Exponential Idle Simplified Guides
  1. 0-2000
  2. Intro to Grad
  3. 2000-5000
  4. T1-4
  5. T5-7
  6. T8 & R9
  7. T9 to Endgame
  8. Custom theories
  9. Extentions

Previous: Theory 1 to 4

Synopsis

I like to think of theories 5 - 8 as the advanced theories, as they can be more complicated then the first 4 (especially t5), though 1 to 4 and 5 to 8 are grouped together in the guide, so I will do it as well. Except T8, I think it deserves it's own category.

Anyway, more theories to work through, some harder than others. Have fun!

PLEASE READ GENERAL GUIDE PAGE BEFORE READING THIS

Disclaimer: This is a simplified version of the guide. The guide will skip over things, and is not completely optimal. Click here for a more polished, in-depth, and optimal guide.

Rundown

Estimated time:

See each individual theory

What to do if you're stuck:

If you are stuck for more then expected. Are you:

Graduation route

9k -> 9.4k -> 9.8k -> 10 -> 10.4 -> 10.6k -> 11k -> 12.4k (Skip T8) -> 13.4k -> 14k

Theory Basics

Publications are equivalent to prestiges for ft, so don't be afraid to use them. For the majority of theories, the optimal pub multi is below 20, though it varies by theory the notable exception is t2, which has an optimal pub multi in the thousands

Each theory provides tau, equal to the maximum rho you have reached. Your total tau is the product of the tau from each theory. \(\tau = \tau_1 \times \tau_2...\)

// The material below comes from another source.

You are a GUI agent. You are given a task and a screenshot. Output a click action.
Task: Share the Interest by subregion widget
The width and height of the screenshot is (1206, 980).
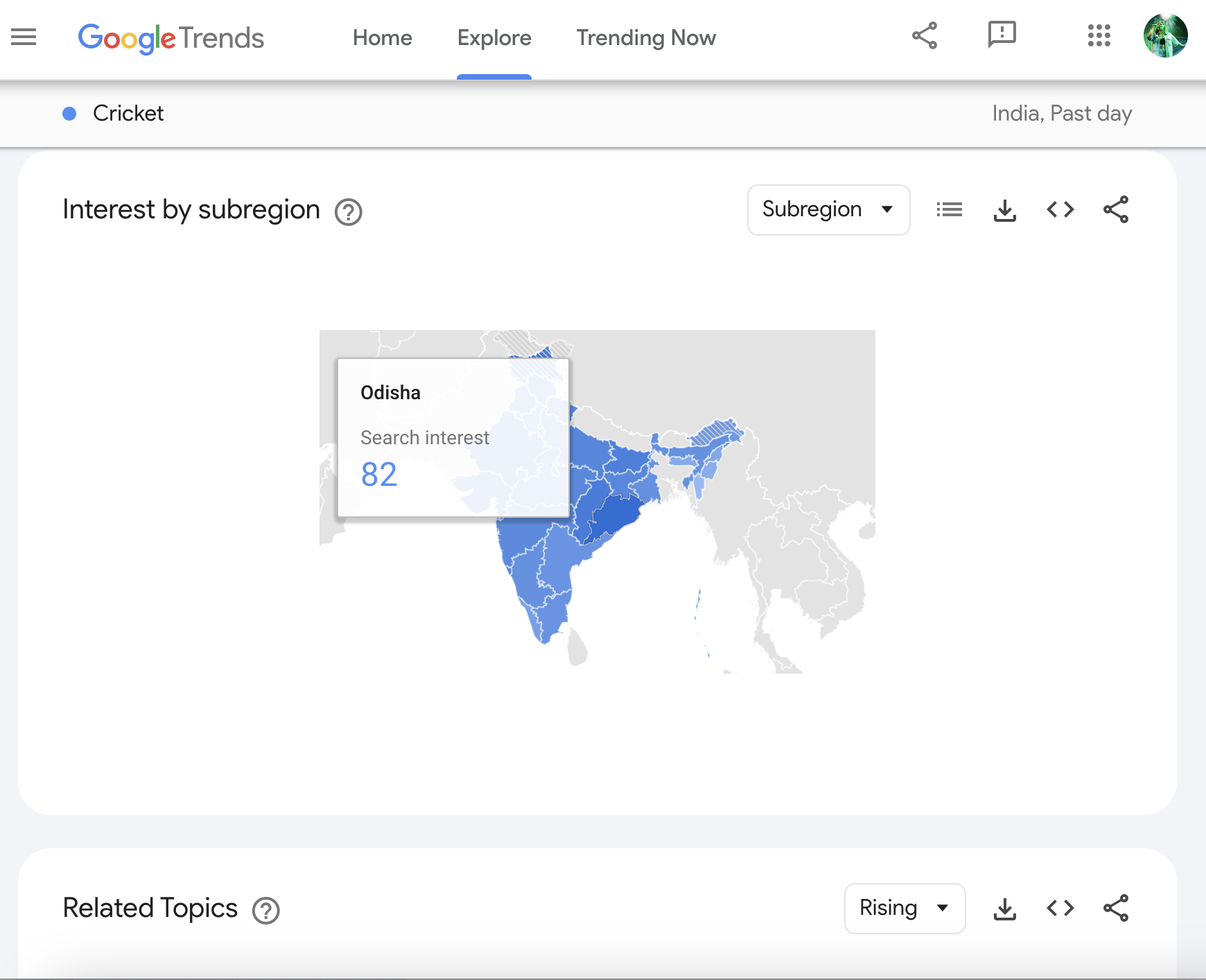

Each theory has milestones which speed up progress. You can always respec milestones and shuffle them around, so you can experiment as much as you wish. Some milestones provide instant benefits, whilst others can take longer the bear fruit. Some milestones are stronger than others

You do not have to "complete" a theory to move on to the next one, nor do you have to stop a theory when you get all milestones. Play whichever theory is fastest

How to read the milestone route:

The milestone route is a list of distributions, from top to bottom. For example: 0/0/1/0, means you should buy 1 of the 3rd milestone from the top. Sometimes, buying milestones unlocks new ones, which can change what is shown. These are presented in a list.

Here is an example distribution: 0/1/0 -> 1/1/0/0 -> 0/0/3 -> 1/1/0/1 -> 1/1/3/1

This means you should start by buying the 2nd milestone, then get the first milestone, which unlocks the 4th milestone. Then, when you get 3 milestones, respec your milestones and put them in the 3rd milestone, later, you should respec those milestones out of the 3rd milestone and put them in the 1st, 2nd, and 4th milestones. Finally, the next 3 milestones should go into the 3rd milestone

Common strategies:

There are some strategies that appear in many/all theories:

Doubling strats are strats where you hold off buying stepwise variables to save up for more powerful doubling variables, by only buying stepwise variables at 10x less than doubling variables. They will usually have a d after their name. For example: t1d is the doubling strat for t1 (used only in 0-1e25), where you buy the stepwise variables \(q_1\) and \(c_1\) only when they are 10x lower than the cheapest doubling variable (\(min(q_2, c_2)\)) in order to save up for them

Competing variables is when variables are added up. This means that the lower variable is "weaker" than the higher variable, because increasing it has less of an affect. Take this example: \(\dot{ρ} = c_1 + c_2\), where \(c_1\) and \(c_2\) are both doubling variables. If \(c_1 = 10\), and \(c_2 = 1\) million, obviously, increasing \(c_1\) to something like 20, even though it's being doubled, has not much of an affect. Therefore, one should not buy \(c_1\)

Levels of activeness

Note that even though these levels of activeness are given, it is almost always to play a new theory a good amount (~1e100 tau) although if you don't reach that when you unlock the next theory MOVE ON

It as always best to use the theory simulator to find out what theory to push.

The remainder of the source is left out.